Start at the line in the entries below that contains "Screen dimensions: 1568x650", stop at the line that contains "This screenshot has width=1456, height=825.", and output exactly the lines in that span, both ends included.
----------------
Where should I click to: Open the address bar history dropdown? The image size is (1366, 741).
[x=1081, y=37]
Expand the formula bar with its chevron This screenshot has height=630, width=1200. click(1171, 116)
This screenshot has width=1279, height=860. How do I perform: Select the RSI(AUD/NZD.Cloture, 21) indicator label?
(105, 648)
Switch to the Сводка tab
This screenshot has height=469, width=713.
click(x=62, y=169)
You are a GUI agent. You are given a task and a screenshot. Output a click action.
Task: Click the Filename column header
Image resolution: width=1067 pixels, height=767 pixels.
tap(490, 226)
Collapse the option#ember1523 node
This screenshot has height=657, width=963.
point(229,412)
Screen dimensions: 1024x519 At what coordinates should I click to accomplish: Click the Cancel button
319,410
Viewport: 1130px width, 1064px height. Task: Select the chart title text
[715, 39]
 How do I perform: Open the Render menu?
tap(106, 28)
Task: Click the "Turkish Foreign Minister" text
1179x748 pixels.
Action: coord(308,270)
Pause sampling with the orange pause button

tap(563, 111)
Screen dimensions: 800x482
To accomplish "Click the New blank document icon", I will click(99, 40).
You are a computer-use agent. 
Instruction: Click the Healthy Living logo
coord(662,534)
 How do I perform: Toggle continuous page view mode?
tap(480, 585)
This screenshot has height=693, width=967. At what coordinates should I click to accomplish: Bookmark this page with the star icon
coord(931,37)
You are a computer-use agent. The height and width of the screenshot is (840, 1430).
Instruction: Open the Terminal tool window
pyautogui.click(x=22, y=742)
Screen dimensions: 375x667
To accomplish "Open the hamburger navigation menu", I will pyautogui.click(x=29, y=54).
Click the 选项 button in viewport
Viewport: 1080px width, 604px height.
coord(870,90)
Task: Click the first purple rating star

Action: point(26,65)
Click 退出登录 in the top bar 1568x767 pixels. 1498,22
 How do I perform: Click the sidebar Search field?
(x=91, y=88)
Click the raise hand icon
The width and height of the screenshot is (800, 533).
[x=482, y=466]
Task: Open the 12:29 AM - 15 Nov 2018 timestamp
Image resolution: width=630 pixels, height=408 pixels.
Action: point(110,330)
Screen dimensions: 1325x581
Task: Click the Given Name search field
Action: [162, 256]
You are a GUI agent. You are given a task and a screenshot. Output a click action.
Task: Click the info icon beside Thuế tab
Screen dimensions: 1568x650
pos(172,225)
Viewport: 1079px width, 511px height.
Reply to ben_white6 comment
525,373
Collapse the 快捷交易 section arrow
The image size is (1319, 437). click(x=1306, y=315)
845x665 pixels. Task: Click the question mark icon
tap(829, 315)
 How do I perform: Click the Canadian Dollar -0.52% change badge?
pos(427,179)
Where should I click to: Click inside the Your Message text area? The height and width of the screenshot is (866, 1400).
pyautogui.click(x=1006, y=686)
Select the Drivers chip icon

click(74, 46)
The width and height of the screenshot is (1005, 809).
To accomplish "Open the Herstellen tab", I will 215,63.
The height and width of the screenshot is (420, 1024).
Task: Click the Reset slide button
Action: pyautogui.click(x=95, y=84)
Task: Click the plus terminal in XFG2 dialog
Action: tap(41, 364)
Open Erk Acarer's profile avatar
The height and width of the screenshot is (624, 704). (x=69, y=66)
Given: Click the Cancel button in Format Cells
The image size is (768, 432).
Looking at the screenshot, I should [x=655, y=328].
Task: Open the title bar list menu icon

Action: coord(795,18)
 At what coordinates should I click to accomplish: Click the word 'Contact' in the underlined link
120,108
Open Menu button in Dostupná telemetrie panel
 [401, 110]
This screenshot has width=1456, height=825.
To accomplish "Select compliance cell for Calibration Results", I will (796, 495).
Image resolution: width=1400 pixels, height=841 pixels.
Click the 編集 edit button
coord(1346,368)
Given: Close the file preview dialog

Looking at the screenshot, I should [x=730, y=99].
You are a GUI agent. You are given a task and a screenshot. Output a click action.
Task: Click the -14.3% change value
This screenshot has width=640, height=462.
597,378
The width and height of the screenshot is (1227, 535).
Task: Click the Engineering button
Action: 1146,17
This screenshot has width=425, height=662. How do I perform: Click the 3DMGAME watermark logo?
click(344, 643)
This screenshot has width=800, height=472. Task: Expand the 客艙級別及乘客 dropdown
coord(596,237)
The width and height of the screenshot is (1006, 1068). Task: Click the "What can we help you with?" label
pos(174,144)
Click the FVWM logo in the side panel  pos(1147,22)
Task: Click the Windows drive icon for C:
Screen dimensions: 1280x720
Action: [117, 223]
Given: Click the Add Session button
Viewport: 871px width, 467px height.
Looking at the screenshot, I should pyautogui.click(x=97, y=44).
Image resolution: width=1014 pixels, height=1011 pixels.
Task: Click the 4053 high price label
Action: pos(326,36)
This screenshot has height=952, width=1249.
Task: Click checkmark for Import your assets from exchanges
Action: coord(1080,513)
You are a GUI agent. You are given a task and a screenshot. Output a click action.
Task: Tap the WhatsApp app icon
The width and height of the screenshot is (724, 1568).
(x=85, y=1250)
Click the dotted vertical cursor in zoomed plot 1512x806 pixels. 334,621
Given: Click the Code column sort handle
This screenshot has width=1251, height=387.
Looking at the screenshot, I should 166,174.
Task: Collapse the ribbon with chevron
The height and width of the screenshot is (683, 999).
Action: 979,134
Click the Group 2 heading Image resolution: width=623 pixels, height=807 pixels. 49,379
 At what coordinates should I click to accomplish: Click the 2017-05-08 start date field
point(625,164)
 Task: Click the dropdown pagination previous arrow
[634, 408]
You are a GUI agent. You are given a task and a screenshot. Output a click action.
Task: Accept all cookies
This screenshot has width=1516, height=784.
----------------
Answer box ::
Screen dimensions: 1568x650
pos(172,225)
Viewport: 1079px width, 511px height.
Reply to ben_white6 comment
525,373
Collapse the 快捷交易 section arrow
The image size is (1319, 437). click(x=1306, y=315)
845x665 pixels. Task: Click the question mark icon
tap(829, 315)
 How do I perform: Click the Canadian Dollar -0.52% change badge?
pos(427,179)
Where should I click to: Click inside the Your Message text area? The height and width of the screenshot is (866, 1400).
pyautogui.click(x=1006, y=686)
Select the Drivers chip icon

click(74, 46)
The width and height of the screenshot is (1005, 809).
To accomplish "Open the Herstellen tab", I will 215,63.
The height and width of the screenshot is (420, 1024).
Task: Click the Reset slide button
Action: pyautogui.click(x=95, y=84)
Task: Click the plus terminal in XFG2 dialog
Action: tap(41, 364)
Open Erk Acarer's profile avatar
The height and width of the screenshot is (624, 704). (x=69, y=66)
Given: Click the Cancel button in Format Cells
The image size is (768, 432).
Looking at the screenshot, I should [x=655, y=328].
Task: Open the title bar list menu icon

Action: coord(795,18)
 At what coordinates should I click to accomplish: Click the word 'Contact' in the underlined link
120,108
Open Menu button in Dostupná telemetrie panel
 [401, 110]
This screenshot has width=1456, height=825.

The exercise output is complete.